Just then, another human came out the door. A mountain of manny she was, cradling in her arms a cat as gaunt as she was huge. She tossed it and it twisted in air, landing among the scattering hens with its ears flattened back and tail lashing. The human barked at it in her unlovely language and it skulked away, low as a weasel.

“That meat looks mean starved,” Magpie said, eyeing the cat warily. “Don’t let him see you. I don’t like his looks one bit. Come on.” They prowled through the fence into the garden, taking care to keep well hidden as they scouted for any signs the imp had been there.

When Talon came across a human’s abandoned shoe, it really sank into his mind where he was. He experienced a moment of wonder. He was in a manny garden! He felt as if he’d slipped into someone else’s life the way he’d slipped into his falcon skin. And watching Magpie prowl forth with the stealth of a fox, he thought he had slipped into someone else’s life: hers. Or at least, he was tagging along with it. Spying, hunting down devils, vanishing into thin air, visiting the Djinn King, racing with crows, all in a day? What must her life be like out in the wide world?

She suddenly drew back even with him. “Bless me if that’s not a shindy,” she said, pointing at the cluster of hens.

“A what?”

“A shindy. Look, see the featherless one?”

He saw it, a na**d chicken scratching among the rest. “Poor meat,” he said.

“Neh, that’s how they are,” she told him. “Wizards hatch ’em from rooster eggs they incubate in their armpits.”

“Rooster eggs?”

“Aye, shindies are mad rare. Wizards use ’em for servants. I’d guess his wizard’s passed on and he’s made himself at home here.”

Talon laughed and cocked his head. “You sure it’s not just a bald chicken?”

“Aye, and we’ll want to talk to him. Maybe he’s seen Batch. But skive, that cat’s keeping a cool eye over the place.”
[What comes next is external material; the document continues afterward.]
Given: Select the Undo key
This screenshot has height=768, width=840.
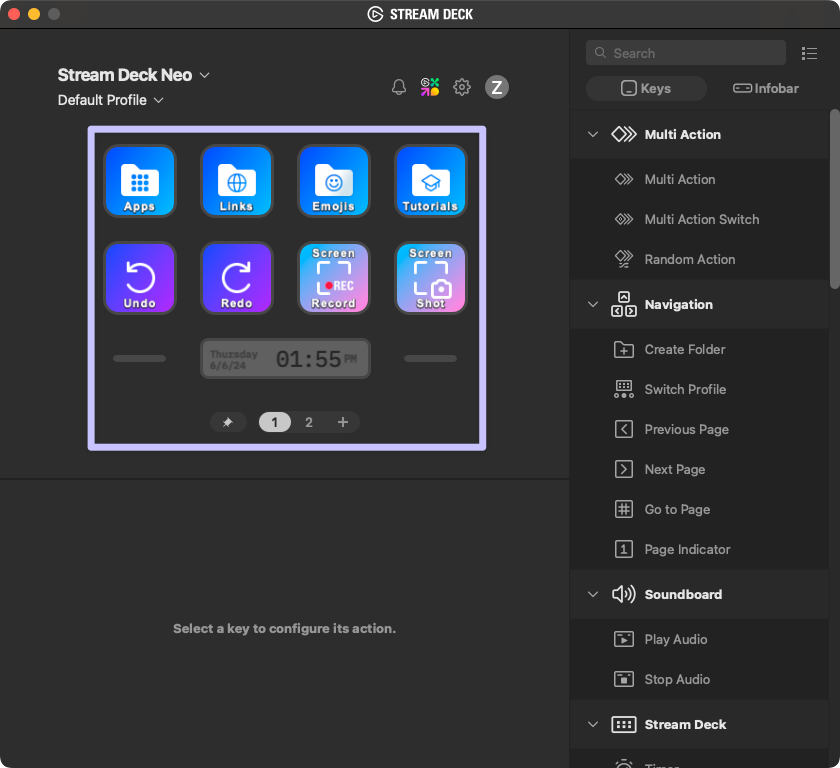Looking at the screenshot, I should 139,278.
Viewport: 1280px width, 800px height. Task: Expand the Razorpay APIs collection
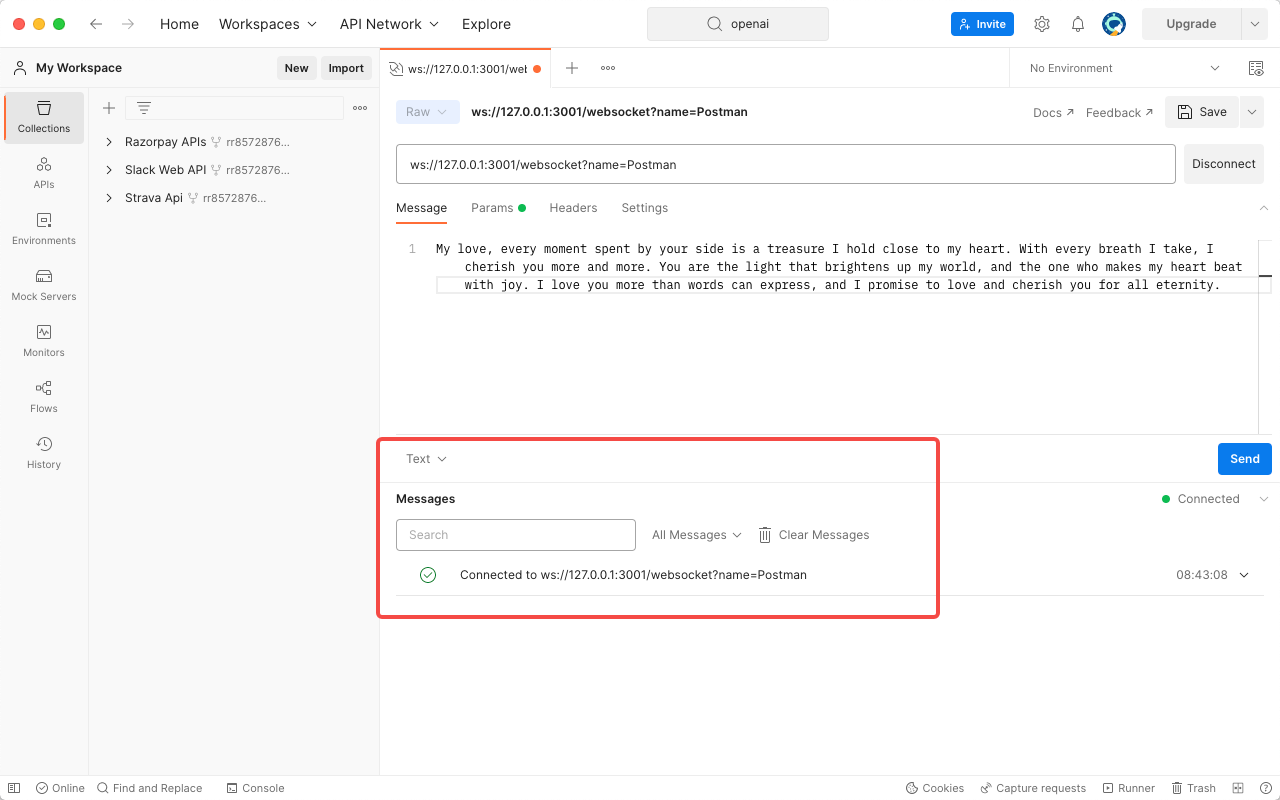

They crouched side by side, scanning the garden with calculating eyes. There was half an open yard between the shindy and themselves, with two mannies and a starved cat standing by. Magpie clasped her fingers into fists, remembering Bellatrix telling her there was magic in her, and she smiled ruefully to herself. If there was, she had no notion how to summon it, not even to scare a cat, much less a monster like the Blackbringer!

Talon interrupted her thoughts. “I’ll go around the side and distract the cat, and you can get that shindy’s attention.”

“Eh? What will you do?”

“I’ll just make him a phantasm to chase,” Talon said. “It’s a clan spell; we use it to trick the spiders on raids, get ’em going the wrong way. Well . . . ” He colored slightly. “The others use it anyway . . . on raids.”

Magpie was on the verge of telling him she’d handle it herself when she realized that was probably the story of his life. He didn’t get to go with the other warriors because of his wings; he probably didn’t get to do much but get left behind. “Okay, then,” she said, “but be careful.”